• [SOURCE EXCERPT]
----
How to Build Customer Segmentation Models in Python

Join over 2 million students who advanced their careers with 365 Data Science. Learn from instructors who have worked at Meta, Spotify, Google, IKEA, Netflix, and Coca-Cola and master Python, SQL, Excel, machine learning, data analysis, AI fundamentals, and more.

Start for Free
Natassha Selvaraj 5 Jun 2023 7 min read

Customer segmentation models are often used for dividing a company’s clients into different user groups. Customers in each group display shared characteristics that distinguish them from other users.

Here is a simple example of how companies use data segmentation to drive sales:

Every time I visit an e-commerce site, I look for items that are on sale to add to my cart. If I want to buy an item of clothing and it isn’t currently on sale, I wait until I see a special offer before making a purchase.
----
• [GIVEN INFORMATION]

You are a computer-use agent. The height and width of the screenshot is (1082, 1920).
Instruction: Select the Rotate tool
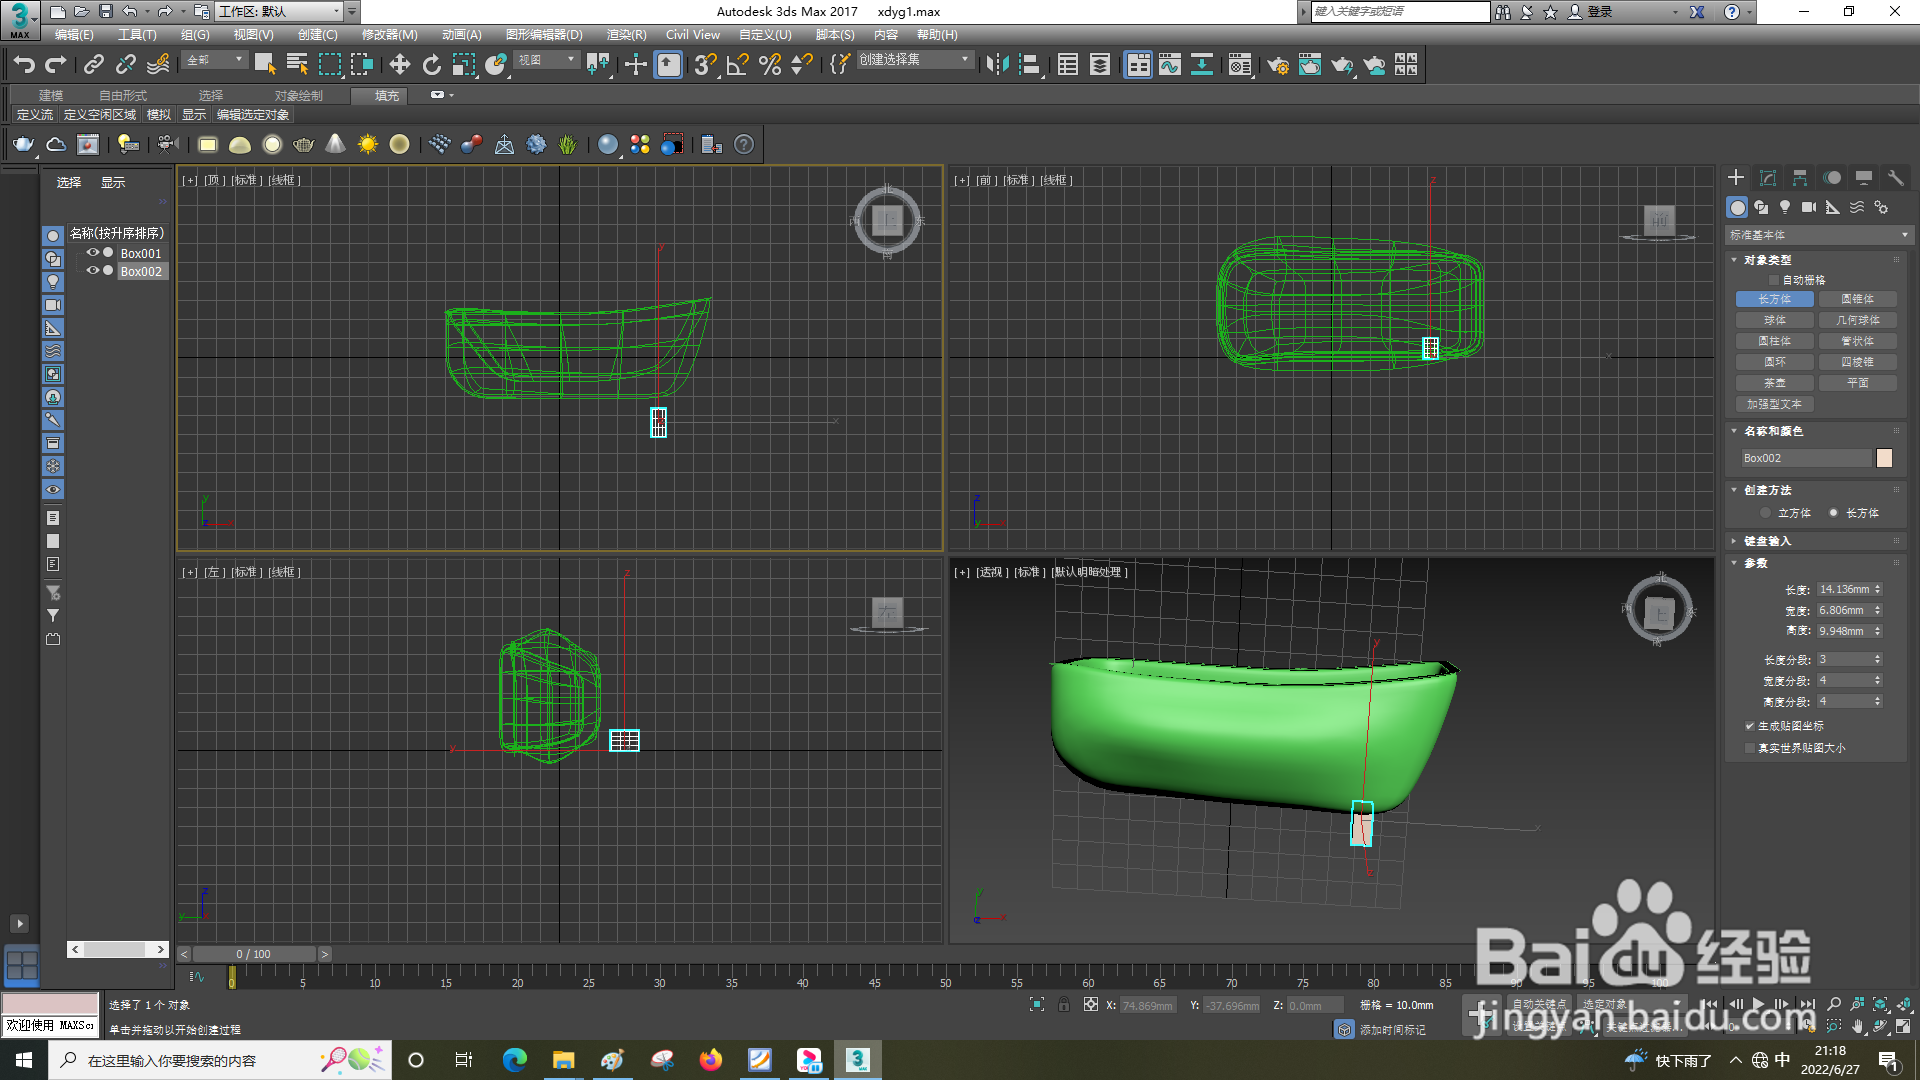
----
• [ACTIONS TO TAKE]
1. Answer these questions about the customer segmentation article:
(a) What are customer segmentation models often used for?
(b) On what date was the article published?
(c) What does the writer do when an item of clothing they want isn't on sale?
2. Rewrite the part of the customer segmentation article starting with "Customer segmentation models are" and going on through "making a purchase.", putting "online store" in place of "e-commerce site".
3. Carry on the article about building customer segmentation models in Python from the point where it stops.

• [EXPECTED RESPONSES]
1.
(a) They are often used for dividing a company's clients into different user groups.
(b) 5 Jun 2023.
(c) The writer waits until a special offer appears before buying it.

2.
Customer segmentation models are often used for dividing a company’s clients into different user groups. Customers in each group display shared characteristics that distinguish them from other users.

Here is a simple example of how companies use data segmentation to drive sales:

Every time I visit an online store, I look for items that are on sale to add to my cart. If I want to buy an item of clothing and it isn’t currently on sale, I wait until I see a special offer before making a purchase.

3.
Data scientists at e-commerce companies often build customer segmentation models to identify shared traits amongst their customers. After building such a model, they notice that there are a handful of customers like me who always wait for a special offer before making purchases.

They classify us into a segment called “thrifty shoppers.”

Every time a new promotion is released, the company’s marketing team sends me and every other “thrifty shopper” a curated advertisement highlighting product affordability.

Whenever I get notified of a special discount, I rush to purchase all the items I require before the promotion ends, which increases the company’s sales.

Similarly, all the platform’s customers are grouped into different segments and sent targeted promotions based on their purchase behavior.

The example above demonstrates how customer segmentation models add value to organizations.

Data scientists usually build customer segmentation models using unsupervised machine learning algorithms such as K-Means clustering or hierarchical clustering. These models can pick up on similarities between user groups that often go unnoticed by the human eye.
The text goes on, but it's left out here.